** YOUR INSTRUCTIONS **
Copy every record exactly, with nothing left out.

** DATASET EXCERPTS **

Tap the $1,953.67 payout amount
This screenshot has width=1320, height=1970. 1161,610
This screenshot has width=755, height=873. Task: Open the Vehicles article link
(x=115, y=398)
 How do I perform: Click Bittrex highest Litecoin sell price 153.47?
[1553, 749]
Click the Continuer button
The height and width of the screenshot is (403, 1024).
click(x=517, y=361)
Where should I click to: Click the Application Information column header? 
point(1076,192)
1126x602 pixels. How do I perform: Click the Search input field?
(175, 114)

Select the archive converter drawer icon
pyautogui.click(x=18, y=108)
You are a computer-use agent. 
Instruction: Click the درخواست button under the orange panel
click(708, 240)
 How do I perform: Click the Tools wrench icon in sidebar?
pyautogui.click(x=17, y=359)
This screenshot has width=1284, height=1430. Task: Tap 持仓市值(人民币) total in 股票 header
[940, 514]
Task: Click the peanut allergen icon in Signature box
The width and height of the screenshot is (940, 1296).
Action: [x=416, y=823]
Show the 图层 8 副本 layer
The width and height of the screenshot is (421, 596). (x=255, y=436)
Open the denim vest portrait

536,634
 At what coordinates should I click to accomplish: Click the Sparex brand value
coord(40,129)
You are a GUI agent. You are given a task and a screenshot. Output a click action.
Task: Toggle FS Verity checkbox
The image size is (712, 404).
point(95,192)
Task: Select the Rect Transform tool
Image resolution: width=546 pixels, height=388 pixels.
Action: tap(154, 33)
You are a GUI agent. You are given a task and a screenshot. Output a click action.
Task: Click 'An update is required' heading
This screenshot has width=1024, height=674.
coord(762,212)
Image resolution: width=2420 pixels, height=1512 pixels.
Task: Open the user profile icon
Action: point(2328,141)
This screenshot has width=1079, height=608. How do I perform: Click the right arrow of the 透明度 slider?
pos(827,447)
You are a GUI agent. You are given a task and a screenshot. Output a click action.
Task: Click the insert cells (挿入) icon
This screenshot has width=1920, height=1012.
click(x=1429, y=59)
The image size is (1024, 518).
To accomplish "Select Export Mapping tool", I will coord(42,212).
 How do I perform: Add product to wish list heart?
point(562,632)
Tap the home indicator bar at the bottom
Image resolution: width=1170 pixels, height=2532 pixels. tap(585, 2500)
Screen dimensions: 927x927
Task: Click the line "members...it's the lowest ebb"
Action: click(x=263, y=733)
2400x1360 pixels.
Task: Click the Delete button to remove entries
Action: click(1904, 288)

** PROBLEM SOLUTION **
Tap the $1,953.67 payout amount
This screenshot has width=1320, height=1970. 1161,610
This screenshot has width=755, height=873. Task: Open the Vehicles article link
(x=115, y=398)
 How do I perform: Click Bittrex highest Litecoin sell price 153.47?
[1553, 749]
Click the Continuer button
The height and width of the screenshot is (403, 1024).
click(x=517, y=361)
Where should I click to: Click the Application Information column header? 
point(1076,192)
1126x602 pixels. How do I perform: Click the Search input field?
(175, 114)

Select the archive converter drawer icon
pyautogui.click(x=18, y=108)
You are a computer-use agent. 
Instruction: Click the درخواست button under the orange panel
click(708, 240)
 How do I perform: Click the Tools wrench icon in sidebar?
pyautogui.click(x=17, y=359)
This screenshot has width=1284, height=1430. Task: Tap 持仓市值(人民币) total in 股票 header
[940, 514]
Task: Click the peanut allergen icon in Signature box
The width and height of the screenshot is (940, 1296).
Action: [x=416, y=823]
Show the 图层 8 副本 layer
The width and height of the screenshot is (421, 596). (x=255, y=436)
Open the denim vest portrait

536,634
 At what coordinates should I click to accomplish: Click the Sparex brand value
coord(40,129)
You are a GUI agent. You are given a task and a screenshot. Output a click action.
Task: Toggle FS Verity checkbox
The image size is (712, 404).
point(95,192)
Task: Select the Rect Transform tool
Image resolution: width=546 pixels, height=388 pixels.
Action: tap(154, 33)
You are a GUI agent. You are given a task and a screenshot. Output a click action.
Task: Click 'An update is required' heading
This screenshot has width=1024, height=674.
coord(762,212)
Image resolution: width=2420 pixels, height=1512 pixels.
Task: Open the user profile icon
Action: point(2328,141)
This screenshot has width=1079, height=608. How do I perform: Click the right arrow of the 透明度 slider?
pos(827,447)
You are a GUI agent. You are given a task and a screenshot. Output a click action.
Task: Click the insert cells (挿入) icon
This screenshot has width=1920, height=1012.
click(x=1429, y=59)
The image size is (1024, 518).
To accomplish "Select Export Mapping tool", I will coord(42,212).
 How do I perform: Add product to wish list heart?
point(562,632)
Tap the home indicator bar at the bottom
Image resolution: width=1170 pixels, height=2532 pixels. tap(585, 2500)
Screen dimensions: 927x927
Task: Click the line "members...it's the lowest ebb"
Action: click(x=263, y=733)
2400x1360 pixels.
Task: Click the Delete button to remove entries
Action: click(1904, 288)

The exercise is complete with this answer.